Sookee ist Musikerin, Antifaschistin, Ossi und Mutter.

Durch ihre langjährige Erfahrung in diskriminierungssensiblen und herrschaftskritischen Diskursen weiß sie, dass das Monothematische dem Multiperspektivischen Platz machen muss, wenn progressive, gesellschaftliche Veränderung das Vorzeichen unserer Handlungen sein soll.
So ist sie Gastgeberin verschiedener Gesprächs- und Konzertreihen und schreibt Kolumnen für das „Veto-Magazin“ und das „Kinderstark Magazin“.

Seit über 20 Jahren ist sie in der Rap-Szene aktiv und beendete im März 2020 nach nunmehr 6 Alben, zahlreichen Kollaborationen und unzähligen Auftritten offiziell ihre Beteiligung an den Strukturen der Musikindustrie.

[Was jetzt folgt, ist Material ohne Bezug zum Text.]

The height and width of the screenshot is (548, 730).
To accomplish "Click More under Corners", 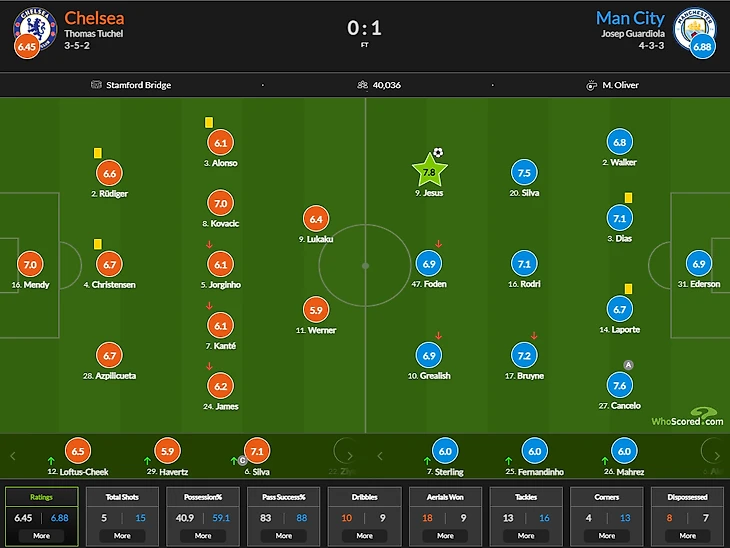I will pyautogui.click(x=607, y=536).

Als „Sukini“ ist sie musikalisch 2019 in kinderkulturelle Sphären gewechselt und schreibt seither Lieder und Texte, die sich jüngere und ältere Menschen gemeinsam erschließen können. Ist zwar auch Kulturindustrie, aber im Bereich der Kindermusik mahlen die Mühlen tatsächlich etwas anders. Gemeinsam mit Sohra Behmanesh hat sie die Arbeit an ihrem aktuellen Kindermusikalbum “Da haben wir den Salat” in einem gleichnamigen Podcast reflektiert. 

Sookee ist mehrfach für ihr Engagement ausgezeichnet worden: Sie ist Trägerin folgender Preise
Louise-Otto-Peters-Preis, Clara-Zetkin-Preis, Rolf Budde-Preis, Walter Mossmann-Preis. 
Als Sukini wurde der Kindermusik-Preis “Das Weberlein” verliehen.